宋枳确实看到了漫天繁星坠进河水,如织月光绘就星辰,看到她颤抖时与她一同颤抖的圆月,听到她跟哽咽时同样哽咽的夏风。
陈倾时也确实朗诵了诗。
“你站在桥上看风景,看风景的人在楼上看你。”
“明月装饰了你的窗子,你装饰了别人的梦。”
当时宋枳被陈倾时搂在怀里,他近距离地注视着他浅棕色的眼睛,浅淡的棕色里泛着玻璃水色,像块打磨过的虎眼石,让人怜惜,让人珍视。
宋枳当时抚着陈倾时的长睫,轻轻吻了上去。
明月没有装饰我的窗子。
你确确实实装点了我的梦。
在每一场幻想绘就的绮丽梦境里,每一场都有你。
后面的事宋枳记不太清了,总之似乎是她没忍住把心里话说出来,于是阳台沦陷为第二战场,导致宋枳入睡时间再次被迫延后一个小时。
宋枳抬手去揉酸痛的腰,却摸到了搭在她腰上,让她至今为止寸步难移的罪魁祸“手”。
陈倾时还没醒,上半身光着,身上偶有几处被抓出的血痕。
宋枳脸一红,仔细查看后发现,脖子上居然也有一道!
这个位置,这个长度,这个颜色,实在是太不清白了。
宋枳准备更仔细观察时,陈倾时悠悠地睁开眼,嗓音沙哑:“没够?”
“……乱说什么!”宋枳一开口,哑得像只小鸭子,“你去看看脖子。”
“吻痕吗。”陈倾时颇不在意地拿起手机,打开前置摄像头,“哦,这点伤算什么。”
宋枳:“那别人看见了问你,你怎么说?”
陈倾时翻了个身,又把人搂进怀里,语气惫懒,“小猫挠的。”
“我家有小狗和小乌龟,多养只小猫很正常。
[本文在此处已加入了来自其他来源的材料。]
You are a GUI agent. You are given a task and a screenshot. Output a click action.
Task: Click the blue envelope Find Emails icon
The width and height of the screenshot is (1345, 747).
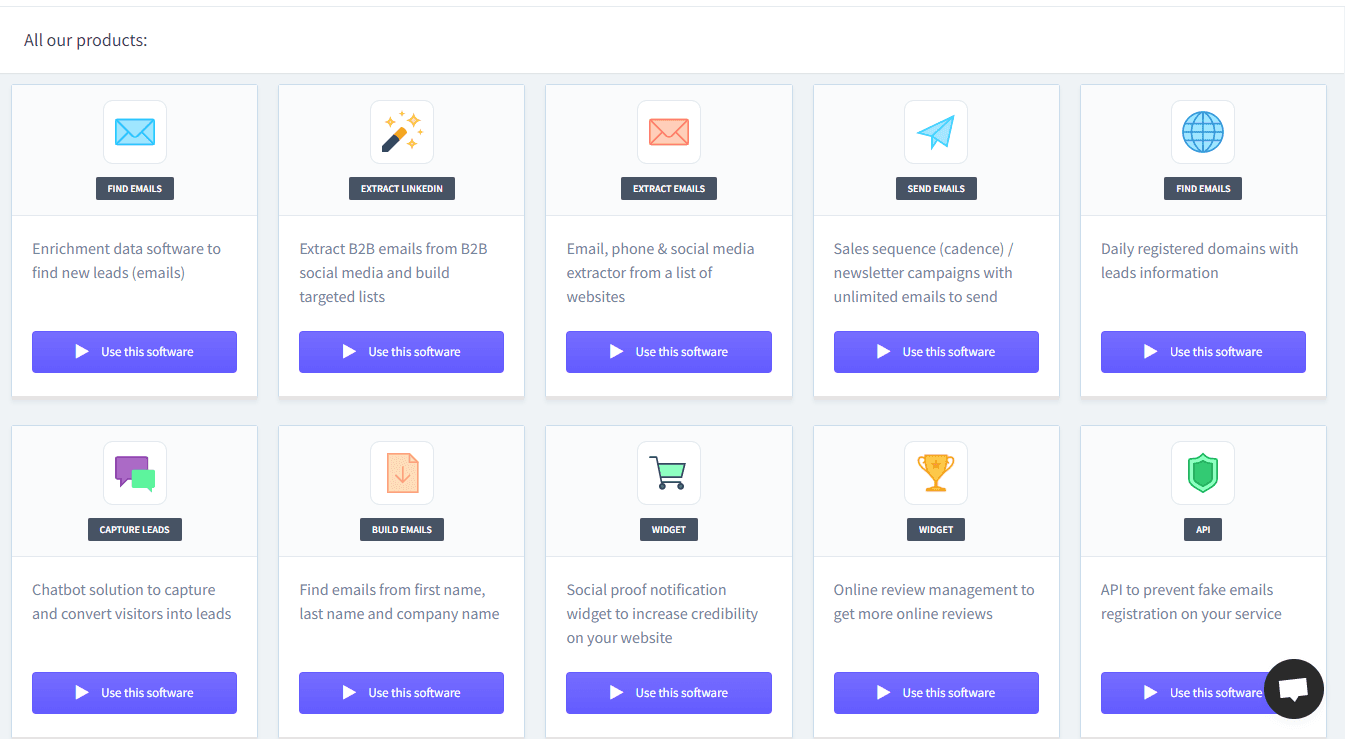coord(135,132)
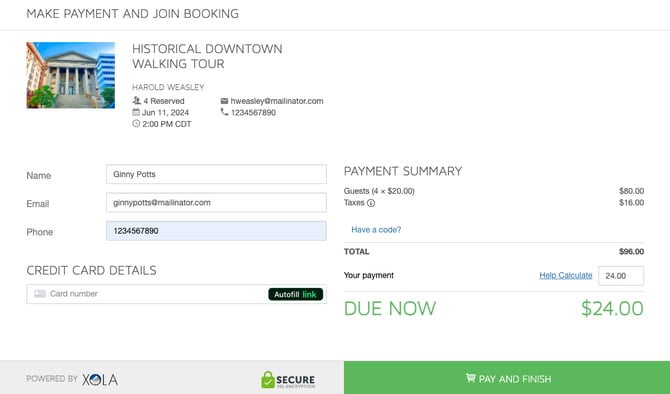Click the Autofill link button

(x=295, y=294)
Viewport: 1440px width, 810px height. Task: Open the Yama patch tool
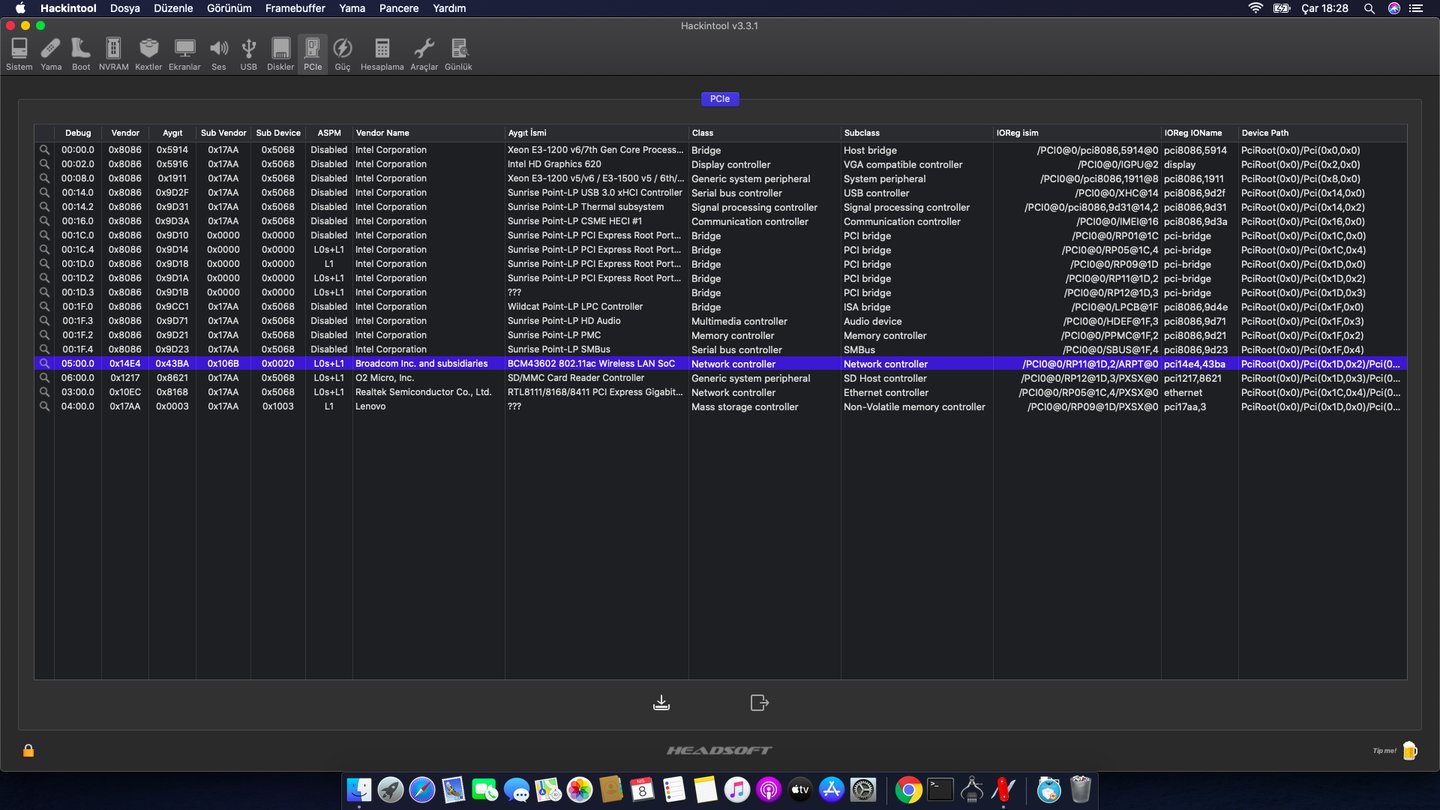point(51,54)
”陈倾时慢悠悠地捞起宋枳的手,亲了下,“小猫没劲儿,挠人不疼。”
宋枳喉咙痛,懒得和陈倾时计较。
反正到最后她也说不过他,反正陈倾时最后都会听她的。
宋枳一瘸一拐地下床,慢腾腾地朝卫生间挪,准备洗漱完毕后回家看看自家爸妈怎么样了。
深夜,妙龄女儿跟着高大男子外出,前往酒店办理住宿,一夜未归。
每一个字听起来都像是社会新闻头版头条,宋枳想着,爸妈现在应该急坏了。他们肯定在想方设法和自己取得联系,说不定这一会儿手机已经被呼叫得耗光电量。
没准等到重新开机时,她就发现上面弹出微信和短信消息就用了五分钟,来自宋父和宋母的几十个未接来电,甚至还有病急乱投让俞可可给她打电话的十几个未接。
陈倾时的手机上也许会有闻越的未接。
路过茶几时,宋枳瞟了眼手机。
检测到人脸路过,屏幕瞬间亮起——电量百分之八十九,那张陈倾时水彩画像为底图的屏保上,除了几个app的推送广告外,再没有任何消息。
干干净净,一尘不染,无人在等候。